[Start of section]

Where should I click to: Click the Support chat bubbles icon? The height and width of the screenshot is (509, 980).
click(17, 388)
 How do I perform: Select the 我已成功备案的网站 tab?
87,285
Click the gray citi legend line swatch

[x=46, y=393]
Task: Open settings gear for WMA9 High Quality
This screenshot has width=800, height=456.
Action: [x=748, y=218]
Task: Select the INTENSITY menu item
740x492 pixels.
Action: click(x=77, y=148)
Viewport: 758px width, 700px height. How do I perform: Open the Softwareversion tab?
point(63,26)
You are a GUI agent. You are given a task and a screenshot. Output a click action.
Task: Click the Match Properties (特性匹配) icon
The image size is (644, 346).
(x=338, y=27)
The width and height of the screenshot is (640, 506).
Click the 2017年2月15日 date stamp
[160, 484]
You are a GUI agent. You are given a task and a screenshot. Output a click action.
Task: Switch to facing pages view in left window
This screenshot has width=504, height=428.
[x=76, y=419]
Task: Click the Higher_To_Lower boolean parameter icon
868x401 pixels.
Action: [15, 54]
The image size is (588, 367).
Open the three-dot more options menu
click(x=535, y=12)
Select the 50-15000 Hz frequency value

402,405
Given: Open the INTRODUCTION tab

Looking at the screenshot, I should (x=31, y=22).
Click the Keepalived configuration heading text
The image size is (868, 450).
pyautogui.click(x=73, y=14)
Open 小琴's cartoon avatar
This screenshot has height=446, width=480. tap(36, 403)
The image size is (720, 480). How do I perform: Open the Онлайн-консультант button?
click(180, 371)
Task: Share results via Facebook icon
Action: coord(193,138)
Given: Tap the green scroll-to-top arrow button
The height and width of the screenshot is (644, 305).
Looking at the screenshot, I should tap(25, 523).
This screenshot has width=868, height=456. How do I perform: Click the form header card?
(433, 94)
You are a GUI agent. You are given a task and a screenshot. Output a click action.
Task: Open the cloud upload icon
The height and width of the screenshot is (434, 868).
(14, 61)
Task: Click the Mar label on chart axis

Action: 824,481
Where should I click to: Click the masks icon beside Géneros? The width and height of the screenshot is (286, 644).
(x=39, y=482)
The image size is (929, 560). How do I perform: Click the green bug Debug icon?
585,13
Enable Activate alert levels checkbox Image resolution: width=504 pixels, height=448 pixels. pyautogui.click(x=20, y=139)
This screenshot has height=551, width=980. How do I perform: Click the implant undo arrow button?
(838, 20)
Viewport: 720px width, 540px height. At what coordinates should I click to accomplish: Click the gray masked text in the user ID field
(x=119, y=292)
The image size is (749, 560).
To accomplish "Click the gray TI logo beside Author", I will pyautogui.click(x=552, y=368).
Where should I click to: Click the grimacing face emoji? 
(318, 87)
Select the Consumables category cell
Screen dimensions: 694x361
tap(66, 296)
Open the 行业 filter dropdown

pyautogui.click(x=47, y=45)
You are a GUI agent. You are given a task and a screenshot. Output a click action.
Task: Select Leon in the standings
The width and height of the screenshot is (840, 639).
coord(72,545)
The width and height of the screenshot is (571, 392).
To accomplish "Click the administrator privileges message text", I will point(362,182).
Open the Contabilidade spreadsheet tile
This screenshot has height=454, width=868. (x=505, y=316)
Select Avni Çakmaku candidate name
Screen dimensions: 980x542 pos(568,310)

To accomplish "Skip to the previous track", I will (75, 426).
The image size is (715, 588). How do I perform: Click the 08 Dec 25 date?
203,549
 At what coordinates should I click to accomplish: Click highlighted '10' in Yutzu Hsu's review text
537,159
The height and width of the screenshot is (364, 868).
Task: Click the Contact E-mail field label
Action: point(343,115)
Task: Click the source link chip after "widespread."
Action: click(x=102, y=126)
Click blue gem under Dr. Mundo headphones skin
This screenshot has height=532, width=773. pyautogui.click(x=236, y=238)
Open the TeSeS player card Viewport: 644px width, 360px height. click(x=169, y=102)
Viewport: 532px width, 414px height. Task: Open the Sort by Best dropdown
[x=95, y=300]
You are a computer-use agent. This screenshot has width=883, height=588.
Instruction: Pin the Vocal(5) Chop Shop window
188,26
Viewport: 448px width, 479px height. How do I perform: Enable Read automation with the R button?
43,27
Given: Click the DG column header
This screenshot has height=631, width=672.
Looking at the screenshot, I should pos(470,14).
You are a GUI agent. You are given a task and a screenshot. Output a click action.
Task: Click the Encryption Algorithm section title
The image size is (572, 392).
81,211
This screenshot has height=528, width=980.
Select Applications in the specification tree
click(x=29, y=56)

[End of section]

• WHAT YOU ARE ASKED TO DO
List the lines of the records where "will" occurs.

• OUTPUT FOR THIS EXERCISE
To accomplish "Click the gray TI logo beside Author", I will pyautogui.click(x=552, y=368).
To accomplish "Click the administrator privileges message text", I will point(362,182).
To accomplish "Skip to the previous track", I will (75, 426).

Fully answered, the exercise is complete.